===== Dataset extract

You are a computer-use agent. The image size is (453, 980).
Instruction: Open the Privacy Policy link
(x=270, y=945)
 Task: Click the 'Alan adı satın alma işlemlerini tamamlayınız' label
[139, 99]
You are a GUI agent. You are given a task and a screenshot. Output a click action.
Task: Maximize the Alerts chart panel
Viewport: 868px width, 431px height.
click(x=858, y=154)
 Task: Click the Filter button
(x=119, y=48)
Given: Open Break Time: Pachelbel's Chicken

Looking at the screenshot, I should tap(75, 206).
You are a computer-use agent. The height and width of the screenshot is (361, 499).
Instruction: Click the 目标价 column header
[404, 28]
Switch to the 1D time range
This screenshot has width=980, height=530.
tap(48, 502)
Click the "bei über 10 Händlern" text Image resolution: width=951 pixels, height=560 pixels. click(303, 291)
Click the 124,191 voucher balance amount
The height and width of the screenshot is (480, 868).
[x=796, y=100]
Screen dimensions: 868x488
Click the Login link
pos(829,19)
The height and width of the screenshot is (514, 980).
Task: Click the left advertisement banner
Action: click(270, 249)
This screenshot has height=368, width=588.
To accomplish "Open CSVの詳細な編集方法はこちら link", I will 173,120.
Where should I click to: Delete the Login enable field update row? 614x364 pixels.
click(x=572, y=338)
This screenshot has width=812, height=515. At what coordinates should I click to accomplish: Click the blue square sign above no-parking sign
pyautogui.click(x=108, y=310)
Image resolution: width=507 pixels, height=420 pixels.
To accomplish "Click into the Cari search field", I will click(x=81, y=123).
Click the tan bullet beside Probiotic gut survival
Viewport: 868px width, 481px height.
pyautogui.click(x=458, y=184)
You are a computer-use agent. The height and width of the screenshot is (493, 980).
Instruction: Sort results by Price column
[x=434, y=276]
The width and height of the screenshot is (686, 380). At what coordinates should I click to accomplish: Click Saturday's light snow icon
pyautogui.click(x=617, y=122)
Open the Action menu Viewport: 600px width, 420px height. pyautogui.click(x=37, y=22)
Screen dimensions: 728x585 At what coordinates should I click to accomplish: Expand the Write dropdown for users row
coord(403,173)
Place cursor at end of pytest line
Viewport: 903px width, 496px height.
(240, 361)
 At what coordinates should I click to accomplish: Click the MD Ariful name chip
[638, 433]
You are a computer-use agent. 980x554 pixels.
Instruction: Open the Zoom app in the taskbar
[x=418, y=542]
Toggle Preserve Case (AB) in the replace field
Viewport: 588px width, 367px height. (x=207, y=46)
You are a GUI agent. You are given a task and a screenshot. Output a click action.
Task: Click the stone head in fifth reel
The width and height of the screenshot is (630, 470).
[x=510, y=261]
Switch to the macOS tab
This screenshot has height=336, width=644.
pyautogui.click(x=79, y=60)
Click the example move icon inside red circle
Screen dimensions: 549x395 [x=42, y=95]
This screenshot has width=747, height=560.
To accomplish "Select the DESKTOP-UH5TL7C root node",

==========

What is required: Please transcribe only the lines in the records above running from the line that has "Instruction: Open the Privacy Policy link" through the line that has "is (493, 980).", both included, exactly as they appear.

Solution below:
Instruction: Open the Privacy Policy link
(x=270, y=945)
 Task: Click the 'Alan adı satın alma işlemlerini tamamlayınız' label
[139, 99]
You are a GUI agent. You are given a task and a screenshot. Output a click action.
Task: Maximize the Alerts chart panel
Viewport: 868px width, 431px height.
click(x=858, y=154)
 Task: Click the Filter button
(x=119, y=48)
Given: Open Break Time: Pachelbel's Chicken

Looking at the screenshot, I should tap(75, 206).
You are a computer-use agent. The height and width of the screenshot is (361, 499).
Instruction: Click the 目标价 column header
[404, 28]
Switch to the 1D time range
This screenshot has width=980, height=530.
tap(48, 502)
Click the "bei über 10 Händlern" text Image resolution: width=951 pixels, height=560 pixels. click(303, 291)
Click the 124,191 voucher balance amount
The height and width of the screenshot is (480, 868).
[x=796, y=100]
Screen dimensions: 868x488
Click the Login link
pos(829,19)
The height and width of the screenshot is (514, 980).
Task: Click the left advertisement banner
Action: click(270, 249)
This screenshot has height=368, width=588.
To accomplish "Open CSVの詳細な編集方法はこちら link", I will 173,120.
Where should I click to: Delete the Login enable field update row? 614x364 pixels.
click(x=572, y=338)
This screenshot has width=812, height=515. At what coordinates should I click to accomplish: Click the blue square sign above no-parking sign
pyautogui.click(x=108, y=310)
Image resolution: width=507 pixels, height=420 pixels.
To accomplish "Click into the Cari search field", I will click(x=81, y=123).
Click the tan bullet beside Probiotic gut survival
Viewport: 868px width, 481px height.
pyautogui.click(x=458, y=184)
You are a computer-use agent. The height and width of the screenshot is (493, 980).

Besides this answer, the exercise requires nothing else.